The fifteenth head of the Tokugawa Shogunate. He was born with the talent of "Heaven's Song"
- Kondō Isami (近藤 勇)

Director of the Tokugawa Shogunate. In the past, he was in an idol band, but withdrew and is now supporting the Shinsengumi as a general producer. He is known as a big brother that everyone can rely on.

==Episode list==

| No. | Title | Original release date |
|---|---|---|
| 1 | "Peace Soul! Let's Rock!" "Pīsusoru! Rokkuyaruzeyo!" (Japanese: ピースソウル! ロックやるぜよ!) | July 2, 2014 |
| 2 | "Top Idol!
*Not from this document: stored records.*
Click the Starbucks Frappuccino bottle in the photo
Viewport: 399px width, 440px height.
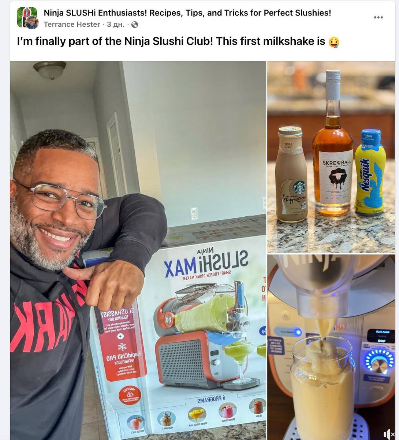291,175
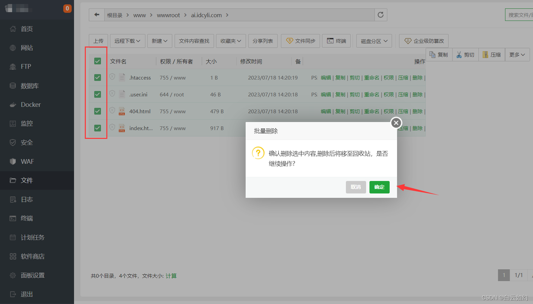The height and width of the screenshot is (304, 533).
Task: Refresh the file list with reload icon
Action: pos(381,15)
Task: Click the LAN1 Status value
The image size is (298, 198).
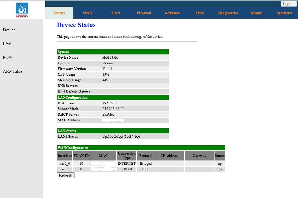Action: coord(121,137)
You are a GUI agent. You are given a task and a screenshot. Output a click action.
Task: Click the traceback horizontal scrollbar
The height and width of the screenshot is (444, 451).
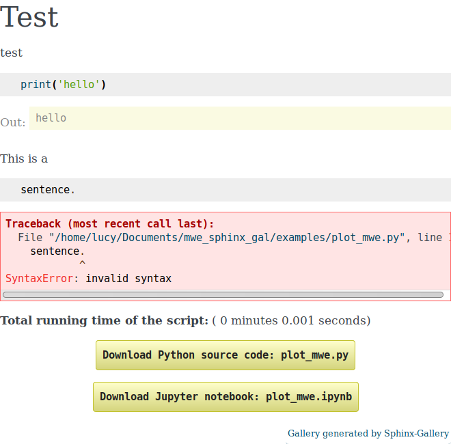223,295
Rampage at a Concert!" "Toppuaidoru! Raibudeboreruzeyo!" (Japanese: トップアイドル! ライブで暴れるぜよ!) | July 9, 2014 |
| 3 | "Passion! Let's Work!" "Passhon! Baitosuruzeyo!" (Japanese: パッション! バイトするぜよ!) | July 16, 2014 |
| 4 | "Bath Concert! Let's Get Passionate Naked!" "Basuraibu! Hadakadepasshonzeyo!" (Japanese: バスライブ! 裸でパッションぜよ!) | July 23, 2014 |
| 5 | "Peaceful! Heaven's Song is Wild!" "Pīsufuru! Hebenzusonguyabaizeyo!" (Japanese: ピースフル! ヘブンズソングヤバいぜよ) | July 30, 2014 |
| 6 | "Royal Concert! Rocker's Hearts are Moved to Tears!" "Roiyarukonsēto! Shishinofugakokuseruzeyo!" (Japanese: ロイヤルコンサート! 志士の心が哭けるぜよ!) | August 6, 2014 |
| 7 | "Rocker's! Let's Form a Band!" "Rokkā! Bandokumimuzeyo!" (Japanese: ロッカー! バンド組むぜよ!) | August 13, 2014 |
| 8 | "Dark Cherries! Death to Rock" "Dākucherīzu! Rokkushisubeshi!" (Japanese: ダークチェリーズ! ロック死すべし!) | August 20, 2014 |
| 9 | "Mask the Rocker! The Soul is Important!" "Masuku·de·Rokkā! Sourugadaijizeyo!" (Japanese: マスク・ザ・ロッカー! ソウルが大事ぜよ) | August 27, 2014 |
| 10 | "Solo Debut! We Can't Play Together Anymore!" "Sorodebyū! Moūitoguchiniyarenee!" (Japanese: ソロデビュー! もう一緒にやれねえ!) | September 3, 2014 |
| 11 | "Heaven's Song! Time for the Climax!" "Hebenzusong! Kuraimakkuzuzeyo!" (Japanese: ヘヴンズソング! クライマックスぜよ) | September 12, 2014 |
| 12 | "Ultra Soul! The Dawn of Rock!" "Urutorasouru! Rokkunoyoakezeyo!" (Japanese: ウルトラソウル! ロックの夜明けぜよ!) | September 17, 2014 |

==Music==
- OP: Jack by vistlip
- ED: Zetchō DAYBREAK (絶頂DAYBREAK) by Chō Tamashī Dan (Kishō Taniyama, Tatsuhisa Suzuki, Shōtarō Morikubo, Toshiyuki Morikawa & Kenshō Ono)
- Over Mirage (非常幻想（オーバーミラージュ）) by Toshiyuki Morikawa & Kenshō Ono
- Rolling Thunder by Kishō Taniyama, Tatsuhisa Suzuki, & Shōtarō Morikubo
- INTERSECT by Kishō Taniyama, Toshiyuki Morikawa, & Kenshō Ono
- REACTION by Tatsuhisa Suzuki
- Zankyō -feedback- (残響 -feedback-) by Kenshō Ono
- Hachinoji Distortion (ハチノジディストーション) by Shōtarō Morikubo

==Reception==
On Anime News Network, Hope Chapman, Carl Kimlinger and Rebecca Silverman gave the first episode of the anime a rating of 2 out of 5 and Theron Martin gave it a rating of 3.5 out of 5.